CATHEDRAL AT GUAYAQUIL, BUILT OF BAMBOO.

Although almost directly under the equator, the temperature of Guayaquil seldom rises above ninety, and after two o’clock in the day it is always as cool as a pleasant summer morning in New England. A fresh breeze called the chandny blows over the ice-capped mountains, and brings health to a city which would otherwise be uninhabitable. On clear afternoons Mount Chimborazo, or “Chimbo” as they call it for short, until recently supposed to be the highest in the hemisphere, can be seen—white, jagged, and silently impressive—against the clear sky.



A COMMERCIAL THOROUGHFARE.

The road to Quito is a mountain-path around the base of Chimbo, traversed only on foot or mule-back, and then only during six months of the year; for in the rainy season it is impassable, except to experienced mountaineers.

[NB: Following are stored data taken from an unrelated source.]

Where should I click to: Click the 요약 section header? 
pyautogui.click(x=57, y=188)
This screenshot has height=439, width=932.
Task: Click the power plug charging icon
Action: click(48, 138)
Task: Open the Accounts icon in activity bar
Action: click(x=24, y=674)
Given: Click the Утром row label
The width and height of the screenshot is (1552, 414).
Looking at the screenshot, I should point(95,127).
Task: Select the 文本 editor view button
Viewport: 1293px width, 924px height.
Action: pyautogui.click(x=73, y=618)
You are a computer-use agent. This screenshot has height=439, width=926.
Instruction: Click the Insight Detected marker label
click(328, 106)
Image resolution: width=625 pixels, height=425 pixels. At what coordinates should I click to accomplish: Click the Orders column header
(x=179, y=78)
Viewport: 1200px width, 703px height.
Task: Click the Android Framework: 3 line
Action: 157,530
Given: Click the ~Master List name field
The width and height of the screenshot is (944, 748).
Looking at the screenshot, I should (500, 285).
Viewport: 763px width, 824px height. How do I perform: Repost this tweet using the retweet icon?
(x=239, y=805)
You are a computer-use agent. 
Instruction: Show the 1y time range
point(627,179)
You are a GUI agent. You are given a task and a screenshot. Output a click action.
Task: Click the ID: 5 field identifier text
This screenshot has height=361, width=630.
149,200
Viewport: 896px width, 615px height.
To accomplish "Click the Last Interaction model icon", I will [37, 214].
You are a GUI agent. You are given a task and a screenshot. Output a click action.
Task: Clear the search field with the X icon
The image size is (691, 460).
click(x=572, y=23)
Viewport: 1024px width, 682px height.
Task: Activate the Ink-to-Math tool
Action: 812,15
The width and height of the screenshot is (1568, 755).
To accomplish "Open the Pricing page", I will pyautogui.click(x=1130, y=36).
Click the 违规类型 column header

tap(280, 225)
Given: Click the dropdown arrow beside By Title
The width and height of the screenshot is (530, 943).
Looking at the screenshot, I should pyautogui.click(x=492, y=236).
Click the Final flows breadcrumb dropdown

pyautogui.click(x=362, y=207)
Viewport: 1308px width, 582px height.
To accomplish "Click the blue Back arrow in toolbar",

During the rainy seasons the recent President, Don Jesus



THE PRESIDENT’S PALACE.

Maria Caamaño, resided in Guayaquil, in a barracks guarded by soldiers, where he could watch the collection of customs and see to the suppression of revolutions. He was the representative of the Church party, and the people of the interior were loyal to him; but the liberal element, which mostly exists on the coast, where a knowledge of the world has come, was in a perpetual state of revolt, and required constant attention. A fortress overlooking the town of Guayaquil, and a gun-boat in the harbor, keep the people in subjection. We called upon the President at his headquarters, and found him swinging in a hammock and smoking a cigarette. He is a man of slight frame, with noticeably small hands and feet, which he appeared quite anxious should not escape our observation. He has a pleasant and intelligent face, but seemed to be bewildered when we drew him into conversation about the commerce of his country. He was educated in Europe, and has the reputation of being a man of culture, although the abject tool of the priests.



THE OUTSKIRTS OF GUAYAQUIL.

Notwithstanding the rest of the country is still in the middle ages, Guayaquil shows symptoms of becoming a modern town. It has gas, street-cars, ice-factories, and other improvements, all introduced by citizens of the United States. The custom-house is built of pine from Maine and corrugated iron from Pennsylvania, and a citizen of New York erected it. An American company has a line of paddle-wheel steamers, constructed in Baltimore, on the river, and the only gun-boat the Government owns is a discarded merchant-ship which plied between New York and Norfolk. Some of the houses, although built of split bamboo and plaster, are very elegantly furnished, and the stores show fine stocks of goods. But the rear portion of the city is so filthy that one has to hold his nose as he passes through it. The people live in miserable dirt hovels, and the buzzard is the only industrious biped to be seen.